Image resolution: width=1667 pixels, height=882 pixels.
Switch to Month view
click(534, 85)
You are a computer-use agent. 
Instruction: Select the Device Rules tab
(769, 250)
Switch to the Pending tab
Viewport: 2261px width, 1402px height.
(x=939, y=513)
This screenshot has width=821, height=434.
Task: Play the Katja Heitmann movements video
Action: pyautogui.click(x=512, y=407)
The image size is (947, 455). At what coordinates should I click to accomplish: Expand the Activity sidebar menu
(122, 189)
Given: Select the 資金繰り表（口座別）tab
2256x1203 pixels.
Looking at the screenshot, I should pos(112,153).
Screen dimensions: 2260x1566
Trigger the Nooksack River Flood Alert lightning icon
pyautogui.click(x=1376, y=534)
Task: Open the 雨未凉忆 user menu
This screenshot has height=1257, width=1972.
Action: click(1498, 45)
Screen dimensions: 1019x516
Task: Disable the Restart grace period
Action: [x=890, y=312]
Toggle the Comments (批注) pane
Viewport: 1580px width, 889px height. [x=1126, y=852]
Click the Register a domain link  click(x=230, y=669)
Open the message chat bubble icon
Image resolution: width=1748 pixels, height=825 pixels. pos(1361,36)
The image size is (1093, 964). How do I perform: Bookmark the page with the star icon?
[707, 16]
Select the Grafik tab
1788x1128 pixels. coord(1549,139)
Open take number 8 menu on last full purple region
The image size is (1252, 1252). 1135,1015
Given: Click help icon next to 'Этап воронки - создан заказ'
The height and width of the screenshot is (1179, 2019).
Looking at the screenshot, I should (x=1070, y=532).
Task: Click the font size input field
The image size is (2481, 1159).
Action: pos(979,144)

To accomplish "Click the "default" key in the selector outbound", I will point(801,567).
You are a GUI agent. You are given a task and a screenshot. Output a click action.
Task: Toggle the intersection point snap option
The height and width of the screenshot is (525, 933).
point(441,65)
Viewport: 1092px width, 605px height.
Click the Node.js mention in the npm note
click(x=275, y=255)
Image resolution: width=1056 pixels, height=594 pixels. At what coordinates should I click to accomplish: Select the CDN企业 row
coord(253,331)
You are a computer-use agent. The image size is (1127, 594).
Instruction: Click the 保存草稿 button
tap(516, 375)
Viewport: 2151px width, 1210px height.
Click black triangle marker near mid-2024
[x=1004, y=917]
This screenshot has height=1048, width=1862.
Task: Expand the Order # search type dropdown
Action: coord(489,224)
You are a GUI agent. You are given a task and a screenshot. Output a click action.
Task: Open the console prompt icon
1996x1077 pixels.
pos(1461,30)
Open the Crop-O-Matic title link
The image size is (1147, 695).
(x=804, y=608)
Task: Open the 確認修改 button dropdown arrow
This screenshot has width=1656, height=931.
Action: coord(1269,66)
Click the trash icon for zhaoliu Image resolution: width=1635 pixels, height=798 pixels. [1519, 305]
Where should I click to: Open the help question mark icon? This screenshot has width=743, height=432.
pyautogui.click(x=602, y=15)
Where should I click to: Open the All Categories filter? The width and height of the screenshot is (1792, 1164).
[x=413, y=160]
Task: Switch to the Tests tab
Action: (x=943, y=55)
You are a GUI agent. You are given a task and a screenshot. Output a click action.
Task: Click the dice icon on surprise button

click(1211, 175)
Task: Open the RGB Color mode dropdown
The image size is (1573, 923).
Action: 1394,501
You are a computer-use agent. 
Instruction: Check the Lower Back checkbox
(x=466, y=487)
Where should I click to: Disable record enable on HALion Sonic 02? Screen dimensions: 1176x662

> ASSIGNED TASK:
The exercise is to copy out every line above that has the word "link" in it.

> EXERCISE RESPONSE:
Click the Register a domain link  click(x=230, y=669)
Open the Crop-O-Matic title link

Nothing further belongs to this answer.